══ MATERIALS PROVIDED
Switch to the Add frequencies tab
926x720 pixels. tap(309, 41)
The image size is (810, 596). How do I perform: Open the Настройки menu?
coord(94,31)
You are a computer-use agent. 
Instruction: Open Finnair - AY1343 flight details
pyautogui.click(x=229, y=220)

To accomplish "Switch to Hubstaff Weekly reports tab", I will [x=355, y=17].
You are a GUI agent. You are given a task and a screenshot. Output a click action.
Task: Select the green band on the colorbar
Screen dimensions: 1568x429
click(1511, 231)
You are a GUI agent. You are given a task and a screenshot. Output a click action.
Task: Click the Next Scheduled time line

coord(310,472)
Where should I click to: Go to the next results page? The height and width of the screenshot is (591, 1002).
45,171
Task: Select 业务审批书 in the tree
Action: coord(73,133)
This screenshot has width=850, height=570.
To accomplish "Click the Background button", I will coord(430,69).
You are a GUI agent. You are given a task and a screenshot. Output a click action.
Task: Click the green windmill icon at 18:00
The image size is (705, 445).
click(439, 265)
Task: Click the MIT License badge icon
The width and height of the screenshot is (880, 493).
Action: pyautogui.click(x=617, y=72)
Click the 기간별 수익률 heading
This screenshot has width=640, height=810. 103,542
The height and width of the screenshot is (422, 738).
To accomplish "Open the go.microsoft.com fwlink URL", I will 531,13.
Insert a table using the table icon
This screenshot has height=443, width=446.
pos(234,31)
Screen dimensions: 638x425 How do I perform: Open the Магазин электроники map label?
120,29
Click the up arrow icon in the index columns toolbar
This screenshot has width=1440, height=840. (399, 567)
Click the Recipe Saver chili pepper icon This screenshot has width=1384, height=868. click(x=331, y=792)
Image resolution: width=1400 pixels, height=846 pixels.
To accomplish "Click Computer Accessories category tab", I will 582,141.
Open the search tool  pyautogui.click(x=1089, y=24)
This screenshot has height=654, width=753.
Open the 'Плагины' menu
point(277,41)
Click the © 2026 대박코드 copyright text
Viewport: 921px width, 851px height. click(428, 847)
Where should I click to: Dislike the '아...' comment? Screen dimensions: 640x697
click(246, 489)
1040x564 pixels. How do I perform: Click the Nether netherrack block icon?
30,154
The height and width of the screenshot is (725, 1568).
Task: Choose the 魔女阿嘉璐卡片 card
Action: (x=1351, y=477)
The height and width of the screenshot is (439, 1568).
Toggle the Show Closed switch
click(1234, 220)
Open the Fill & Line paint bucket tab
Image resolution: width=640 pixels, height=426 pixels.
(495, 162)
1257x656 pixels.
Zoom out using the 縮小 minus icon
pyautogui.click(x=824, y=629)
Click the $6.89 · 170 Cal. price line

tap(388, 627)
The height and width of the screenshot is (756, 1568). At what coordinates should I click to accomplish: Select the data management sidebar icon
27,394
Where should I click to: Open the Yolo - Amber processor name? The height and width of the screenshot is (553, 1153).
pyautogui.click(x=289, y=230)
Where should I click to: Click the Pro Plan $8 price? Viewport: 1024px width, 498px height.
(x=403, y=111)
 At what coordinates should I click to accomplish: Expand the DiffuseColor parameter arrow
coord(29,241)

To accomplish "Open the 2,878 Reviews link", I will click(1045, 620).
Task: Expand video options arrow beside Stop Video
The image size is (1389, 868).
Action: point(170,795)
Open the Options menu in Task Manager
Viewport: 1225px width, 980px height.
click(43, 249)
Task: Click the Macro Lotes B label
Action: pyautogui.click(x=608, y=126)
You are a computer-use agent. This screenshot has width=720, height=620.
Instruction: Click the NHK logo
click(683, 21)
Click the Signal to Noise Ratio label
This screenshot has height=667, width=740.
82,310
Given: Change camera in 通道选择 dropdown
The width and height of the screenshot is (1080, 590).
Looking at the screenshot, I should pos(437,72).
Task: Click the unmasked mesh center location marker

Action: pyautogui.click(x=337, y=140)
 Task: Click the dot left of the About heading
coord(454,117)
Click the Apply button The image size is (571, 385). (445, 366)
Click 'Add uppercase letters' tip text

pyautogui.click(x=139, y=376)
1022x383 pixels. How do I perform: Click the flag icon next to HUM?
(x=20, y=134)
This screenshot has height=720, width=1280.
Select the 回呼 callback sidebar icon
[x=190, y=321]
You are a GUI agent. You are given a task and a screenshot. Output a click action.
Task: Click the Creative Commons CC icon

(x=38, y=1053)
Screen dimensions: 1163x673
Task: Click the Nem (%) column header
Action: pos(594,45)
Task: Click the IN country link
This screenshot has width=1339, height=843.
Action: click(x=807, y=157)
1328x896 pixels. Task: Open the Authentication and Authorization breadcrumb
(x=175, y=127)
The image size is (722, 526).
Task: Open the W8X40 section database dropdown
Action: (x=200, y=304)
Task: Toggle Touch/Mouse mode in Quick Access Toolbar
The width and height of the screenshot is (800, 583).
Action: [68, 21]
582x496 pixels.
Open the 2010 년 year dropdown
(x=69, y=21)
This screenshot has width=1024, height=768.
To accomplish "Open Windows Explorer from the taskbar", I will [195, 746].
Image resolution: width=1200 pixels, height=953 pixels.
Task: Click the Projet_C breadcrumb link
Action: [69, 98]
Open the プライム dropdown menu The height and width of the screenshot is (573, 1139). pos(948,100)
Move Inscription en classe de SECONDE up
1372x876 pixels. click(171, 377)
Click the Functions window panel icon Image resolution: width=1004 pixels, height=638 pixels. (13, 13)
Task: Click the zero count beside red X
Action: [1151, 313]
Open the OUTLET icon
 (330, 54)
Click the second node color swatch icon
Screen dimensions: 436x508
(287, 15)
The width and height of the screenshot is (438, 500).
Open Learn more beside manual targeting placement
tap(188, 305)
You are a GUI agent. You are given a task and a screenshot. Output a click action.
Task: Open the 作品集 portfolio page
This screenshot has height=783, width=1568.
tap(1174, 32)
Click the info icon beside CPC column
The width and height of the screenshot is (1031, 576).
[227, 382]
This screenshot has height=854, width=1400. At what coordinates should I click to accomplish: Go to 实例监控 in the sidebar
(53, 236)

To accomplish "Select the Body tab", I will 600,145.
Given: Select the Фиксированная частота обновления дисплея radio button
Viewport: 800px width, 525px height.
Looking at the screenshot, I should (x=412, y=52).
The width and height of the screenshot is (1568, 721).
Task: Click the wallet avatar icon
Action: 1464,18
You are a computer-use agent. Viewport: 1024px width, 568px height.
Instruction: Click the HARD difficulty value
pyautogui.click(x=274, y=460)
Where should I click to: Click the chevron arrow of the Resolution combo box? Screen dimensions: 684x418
════
§ **WHAT YOU SHOULD DO**: Take each line in the listing that has the word "green" and copy it.

§ **EXPECTED ANSWER**:
Task: Select the green band on the colorbar
Task: Click the green windmill icon at 18:00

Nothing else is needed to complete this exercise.